A day trip to the Perito Moreno Glacier in the Parque National Los Glacier. This national park between Chile and Argentina has over 325 glaciers and is the third largest ice field in the world: the first is Antarctica and then Greenland. You can no longer camp in the park, so it is day use by bus for us. Our hostel arranged the whole day adventure leaving at 8am, returning at 5pm. Our guide spoke some English so we were introduced to the facts and figures. Pierto Moreno Glacier is 14km long, 5km south face to north face with 60m above the water and 140 meters below and advances 2m per day but due to evaporation and calving, loses 2m per day, making it stable.

It is an 80km ride from town to the glacier and we ascend from plains to Andes with many changes in ecosystems as we approach up the winding road of concrete and the gravel in the park.

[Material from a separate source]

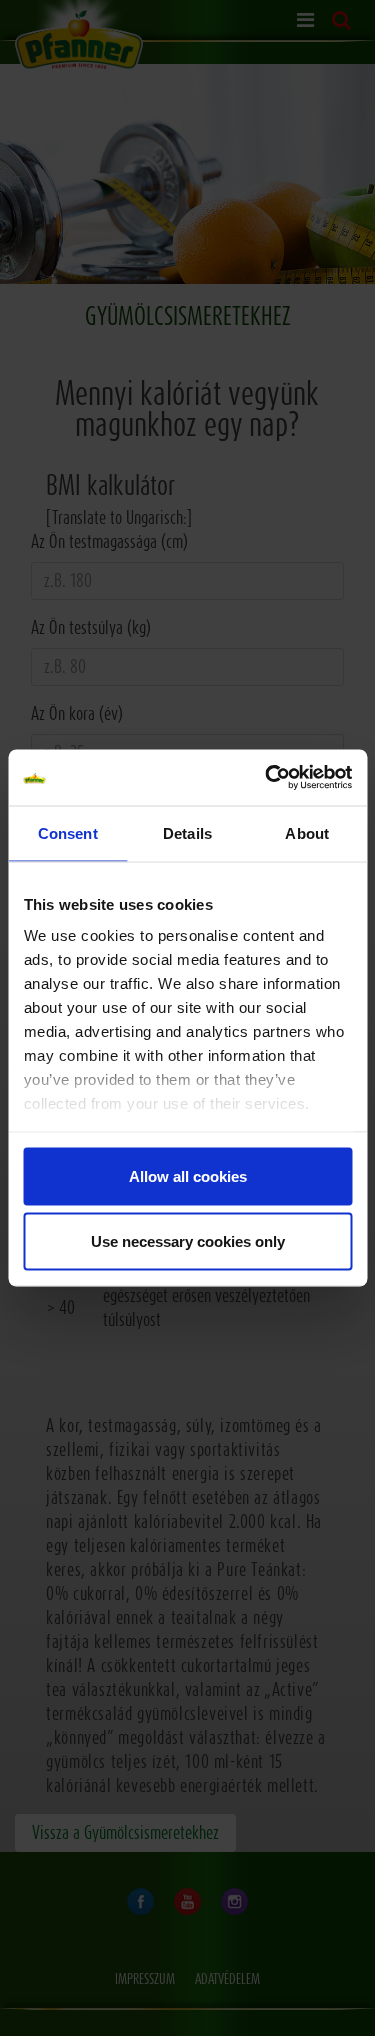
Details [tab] (187, 832)
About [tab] (307, 832)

Our first sight of the glacier was the south face over the Brazo Sur arm of the Lago Argentina. This is the less imposing face, but still took our breath away. We played peek-a-boo with glimpses until we lost sight of the ice field as we turned for the approach to the north face side – our destination.

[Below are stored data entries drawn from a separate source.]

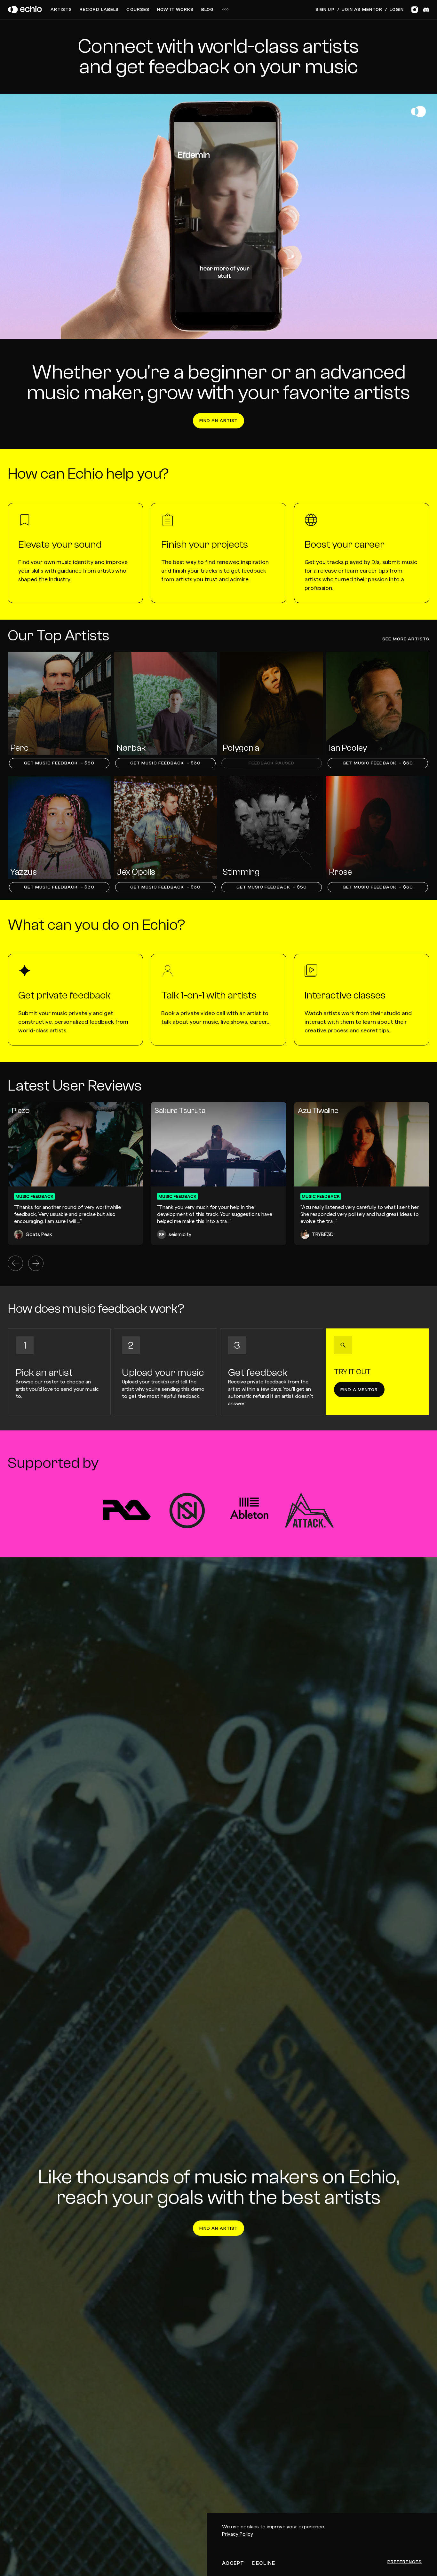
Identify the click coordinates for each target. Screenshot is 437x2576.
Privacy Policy (237, 2534)
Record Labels (99, 9)
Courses (137, 9)
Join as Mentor (362, 9)
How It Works (175, 9)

We had the opportunity to take the catamaran ship to view the north face up close and personal for an additional $13US p/p and decided to do it. Very exacting: a big new boat took us out into the milky blue lake with icebergs dotting the surface. As we approached the north face, passengers were allowed out on the deck to view the awesome spectacle of this powerful event of nature: an active glacier. It was better than watching a National Geographic special! The castle like structures, spikes, peaks and turrets with gem like shapes reflecting colors of bright blue to an almost neon crystal blistering blue. As we slowly patrolled the face we would hear a loud crack, boom! And a large calf or ice face would peal off and plunge into the water below, sending up high waves and then the broken piece would surface as an iceberg floating toward the ship. The oohs and ahhs of the other passengers added to our excitement. The sun would poke through the clouds increasing the drama by playing its rays across the crystalline surfaces.

1.  first peek

2.  boarding the "cat"

3.  up close and personal


The one hour boat trip ended too soon, then we bused up the mountain to the balconies area where there are platforms linked by wooden boardwalks and steps to get a much closer view of both the north and south faces. From the balconies, we could feel and experience the power of the moving ice. Strong winds would buffet us; mist and rain mixed with rainbows and sun; weather we could watch advance down the huge ice fields to the glacier’s face.

1.  castle

2.  view from the "balconies"

3.  ice field and weather

4.  flora and fauna

 

We ate our picnic lunch listening to the moans of the ice and cries of awe from our fellow viewers. After lunch we hiked down through the forest with our last glimpses of the glaciers mixed with a didactic of the flora and fauna from our guide. Wow – what a day!